I must know some very strange people because this behaviour has happened many times, by different people.

RosesAndHellebores · 03/01/2024 15:20

MIL is similar. The house is clean and tidy whilst being the house that time forgot. I have known her for 35 years. In 35 years, she has never invited a visitor in (except dh, the sils and the dc). After FILs funeral she refused to let her brothers and sisters go back to the house.

She's just quaint, a bit unsociable and hates the thought of offering anyone a drink or something to eat.

biscuitnut · 03/01/2024 15:22

I am sorry but if I had given someone a lift and they couldn’t even let me use their loo I would assume something was very wrong with them mentally or in their house. Definitely not your issue op. It’s downright odd not to allow someone to use your loo in normal circumstances whatever mumsnetters say. All this rubbish about I wouldn’t let someone in the house because it’s my sanctuary etc etc. what happens if you need a paramedic, do you meet them on neutral ground? Whatever the reason I would drop it because there is something going on with her and you can’t fix it. Most likely hoarding.

GotBeatenUp · 03/01/2024 15:25

@biscuitnut , you would not be invited in to mine. 'All this rubbish...' indeed.

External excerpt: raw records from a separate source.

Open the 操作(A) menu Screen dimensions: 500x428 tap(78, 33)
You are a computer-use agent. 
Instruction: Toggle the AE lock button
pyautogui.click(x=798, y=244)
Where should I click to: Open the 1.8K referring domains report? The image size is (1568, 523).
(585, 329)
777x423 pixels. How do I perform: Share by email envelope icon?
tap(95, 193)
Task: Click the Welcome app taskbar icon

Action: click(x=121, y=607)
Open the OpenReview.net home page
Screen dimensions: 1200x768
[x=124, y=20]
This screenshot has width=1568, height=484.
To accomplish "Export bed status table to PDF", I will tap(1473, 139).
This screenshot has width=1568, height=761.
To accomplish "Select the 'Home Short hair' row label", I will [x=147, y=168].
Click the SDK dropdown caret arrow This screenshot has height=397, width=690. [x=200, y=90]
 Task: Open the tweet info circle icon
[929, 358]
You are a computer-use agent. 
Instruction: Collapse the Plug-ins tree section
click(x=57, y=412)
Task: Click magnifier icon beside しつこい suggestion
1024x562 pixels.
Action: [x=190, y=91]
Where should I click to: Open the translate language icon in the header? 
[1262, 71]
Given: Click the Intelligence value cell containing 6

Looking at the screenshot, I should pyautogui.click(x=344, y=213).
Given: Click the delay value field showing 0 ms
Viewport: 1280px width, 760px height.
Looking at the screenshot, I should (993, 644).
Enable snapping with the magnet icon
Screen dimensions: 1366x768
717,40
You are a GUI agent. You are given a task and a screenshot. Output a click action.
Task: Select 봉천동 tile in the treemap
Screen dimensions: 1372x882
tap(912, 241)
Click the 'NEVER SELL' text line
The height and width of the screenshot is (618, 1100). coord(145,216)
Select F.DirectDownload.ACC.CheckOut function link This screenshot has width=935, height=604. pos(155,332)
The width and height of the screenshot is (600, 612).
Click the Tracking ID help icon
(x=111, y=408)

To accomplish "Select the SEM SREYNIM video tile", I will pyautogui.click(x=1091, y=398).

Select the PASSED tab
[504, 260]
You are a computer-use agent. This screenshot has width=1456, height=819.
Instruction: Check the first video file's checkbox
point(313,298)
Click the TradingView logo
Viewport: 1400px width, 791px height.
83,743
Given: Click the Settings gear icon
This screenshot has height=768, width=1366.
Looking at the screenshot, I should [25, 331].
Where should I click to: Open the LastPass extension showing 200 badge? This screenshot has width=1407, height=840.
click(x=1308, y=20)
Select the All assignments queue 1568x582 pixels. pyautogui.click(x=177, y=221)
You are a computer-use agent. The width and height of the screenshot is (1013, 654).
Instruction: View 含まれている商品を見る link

housethatbuiltme · 03/01/2024 15:28

Lots of reasons, I dont let anyone in outside of those that need to be in like the gas man or workmen fixing problems etc... There lots of reasons for this but the top two are:

  1. on more than one occasion I have had so called friends steal from me and/or not follow basic house rules (like smoking in bedrooms etc... when we do not allow smoking and no cracking the window is not enough)

&

  1. boundary overstepping, we had some family members that thought nothing of letting themselves in and going through our personal stuff... we are private people. I have medications and stuff that are not public knowledge or anyone elses business, I should not have to lock up my belonging in MY house. These people seemed insistent that 'family' are entitled to do these things.

Frankly most people have proved they could not be trusted unfortunately so we have not had anyone in our house in 12 years and all these issues magically stopped and we are much happier in our secure and PRIVATE space. If I want to hang out I will go out in public to meet friends or they can have me to THEIR house if they are comfortable with that.

Somepeoplearesnippy · 03/01/2024 15:31

@biscuitnut's comment has reminded me of something. She said what if she needed a paramedic - would she refuse to let them in?

I think she might. I posted upthread about my mum not letting people in her house and have just remembered that when she was in her late 60s she fell off a step stool and broke her wrist. Rather than calling an ambulance she took 2 buses to the nearest A&E. Looking back I think maybe that was the first warning of her impending eccentricity.